Master收到RegisterApplication后，创建ApplicationInfo，并将其放到自己的数据结构中

caseRegisterApplication(description, driver) =>
if (state == RecoveryState.STANDBY) {
	// ignore, don't send response
}else {
  logInfo("Registering app " + description.name)
  val app = createApplication(description, driver)
  registerApplication(app)
  logInfo("Registered app " + description.name + " with ID " + app.id)
  persistenceEngine.addApplication(app)
  driver.send(RegisteredApplication(app.id, self))
  schedule()
}

private def registerApplication(app: ApplicationInfo): Unit = {
  val appAddress = app.driver.address
  if (addressToApp.contains(appAddress)) {
    logInfo("Attempted to re-register application at same address: " + appAddress)
    return
  }
  applicationMetricsSystem.registerSource(app.appSource)
  //保存在Master上所有Application
  apps += app
  //app.id是在Master端分配的，格式是”app-currentdate-nextAppNumber,其中nextAppNumber是Master启动以来注册Application的总数-1，取四位数”

  idToApp(app.id) = app
  endpointToApp(app.driver) = app
  addressToApp(appAddress) = app
  //等待被调度的Application

  waitingApps += app
  if (reverseProxy) {
    webUi.addProxyTargets(app.id, app.desc.appUiUrl)
  }
}

Step 7:Master根据StandaloneApplication提交的应用信息选择Worker
org.apache.spark.deploy.master.Master#schedule为处于等待分配资源的Application分配资源，在每次有新的Application加入或者新的资源加入时都会调用schedule进行调度。为Application分配资源选择Worker，有两种策略：
1）尽量打散，即将Application尽可能多地分配到不同节点，可以通过设置spark.deploy.spreadOut来实现，默认值为true。
2）尽量集中，即将Application尽可能分配到很少的节点上。CPU密集型同时内存又占用的少的Application适合这种策略。

/**
  Schedule and launch executors on workers
*/
private def startExecutorsOnWorkers(): Unit = {
  // Right now this is a very simple FIFO scheduler. We keep trying to fit in the first app
  // in the queue, then the second app, etc.
  for (app <- waitingApps if app.coresLeft >0) {
    val coresPerExecutor: Option[Int] = app.desc.coresPerExecutor
    // Filter out workers that don't have enough resources to launch an executor
    val usableWorkers = workers.toArray.filter(_.state == WorkerState.ALIVE).filter(worker=>         worker.memoryFree >= app.desc.memoryPerExecutorMB &&worker.coresFree >=                         coresPerExecutor.getOrElse(1)).sortBy(_.coresFree).reverse
    val assignedCores = scheduleExecutorsOnWorkers(app, usableWorkers, spreadOutApps)
    // Now that we've decided how many cores to allocate on each worker, let's allocate them
    for (pos <- 0 until usableWorkers.length if assignedCores(pos) >0) {
      allocateWorkerResourceToExecutors(
        app, assignedCores(pos), coresPerExecutor, usableWorkers(pos))
    }
  }
}

向Worker申请启动Executor

private def allocateWorkerResourceToExecutors(
  app: ApplicationInfo,
  assignedCores: Int,
  coresPerExecutor: Option[Int],
  worker: WorkerInfo): Unit = {
  // If the number of cores per executor is specified, we divide the cores assigned
  // to this worker evenly among the executors with no remainder.
  // Otherwise, we launch a single executor that grabs all the assignedCores on this worker.
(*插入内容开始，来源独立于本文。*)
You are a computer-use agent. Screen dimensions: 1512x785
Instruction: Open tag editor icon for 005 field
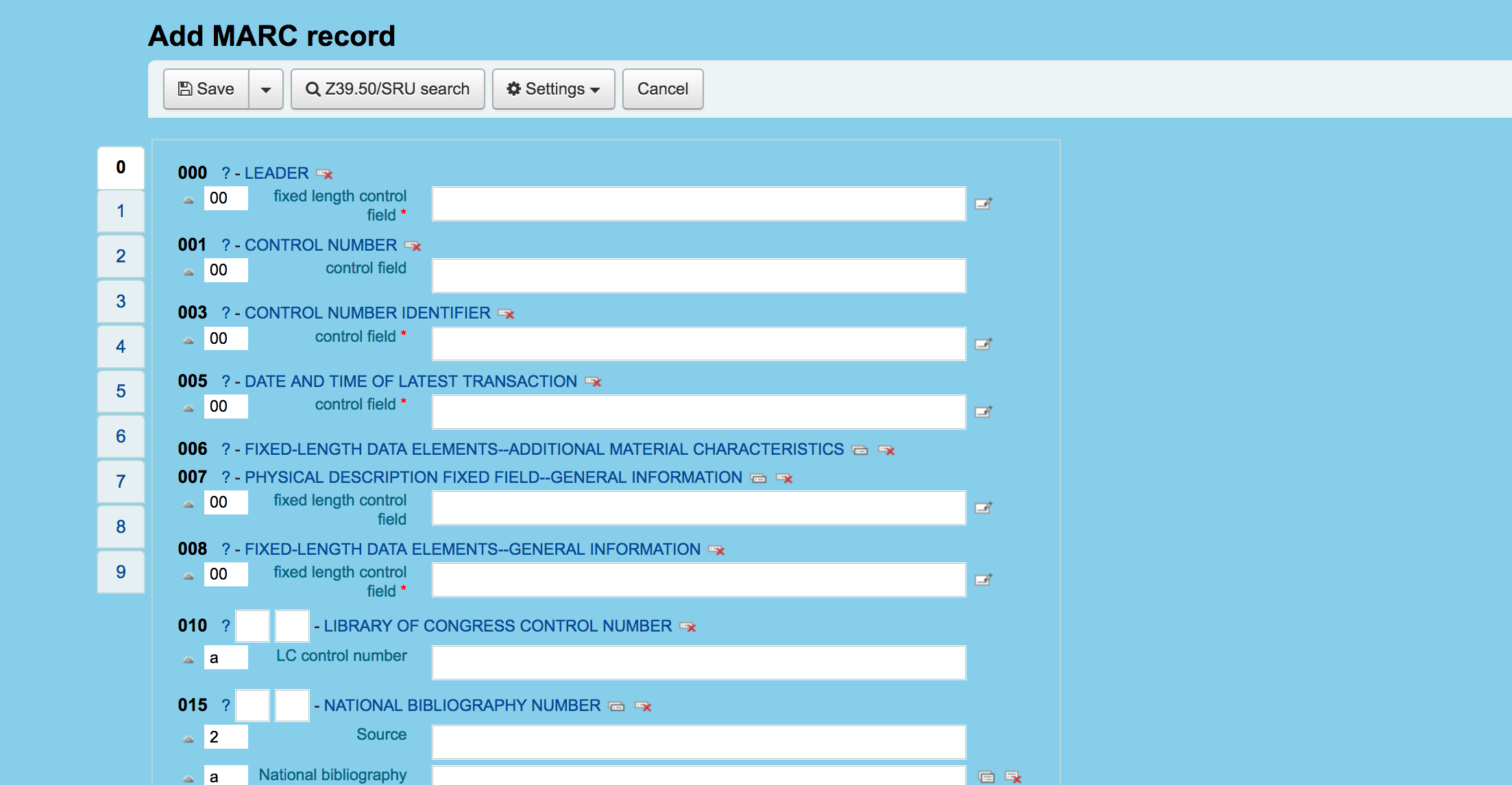coord(984,412)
  val numExecutors = coresPerExecutor.map { assignedCores / _ }.getOrElse(1)
  val coresToAssign = coresPerExecutor.getOrElse(assignedCores)
  for (i <- 1 to numExecutors) {
    val exec = app.addExecutor(worker, coresToAssign)
    launchExecutor(worker, exec)
    app.state = ApplicationState.RUNNING
  }
}

向worker发送LaunchExecutor，向Driver通知ExecutorAdded

private def launchExecutor(worker: WorkerInfo, exec: ExecutorDesc): Unit = {
  logInfo("Launching executor " + exec.fullId + " on worker " + worker.id)
  worker.addExecutor(exec)
  worker.endpoint.send(LaunchExecutor(masterUrl,
  exec.application.id, exec.id, exec.application.desc, exec.cores, exec.memory))
  exec.application.driver.send(
    ExecutorAdded(exec.id, worker.id, worker.hostPort, exec.cores, exec.memory))
}

** Step8-10：worker创建ExecutorRunnerWorker** 接收到来自Master的LaunchExecutor消息后，创建ExecutorRunner，启动CoarseGrainedExecutorBackend进程。

val manager = new ExecutorRunner(
  appId,
  execId,
  appDesc.copy(command = Worker.maybeUpdateSSLSettings(appDesc.command, conf)),
  cores_,
  memory_,
  self,
  workerId,
  host,
  webUi.boundPort,
  publicAddress,
  sparkHome,
  executorDir,
  workerUri,
  conf,
  appLocalDirs, ExecutorState.RUNNING)

executors(appId + "/" + execId) = manager
manager.start()
coresUsed += cores_
memoryUsed += memory_
sendToMaster(ExecutorStateChanged(appId, execId, manager.state, None, None))

** Step11-13：CoarseGrainedExecutorBackend向StandaloneSchedulerBackend发送RegisterExecutor消息注册Executor**，当StandaloneSchedulerBackend确认注册后，返回RegisteredExecutor给CoarseGrainedExecutorBackend，由CoarseGrainedExecutorBackend从创建Executor。

case RegisteredExecutor=>
  logInfo("Successfully registered with driver")
  try {
  	executor = new Executor(executorId, hostname, env, userClassPath, isLocal = false)
  } catch {
  case NonFatal(e) =>
    exitExecutor(1, "Unable to create executor due to " + e.getMessage, e)
  }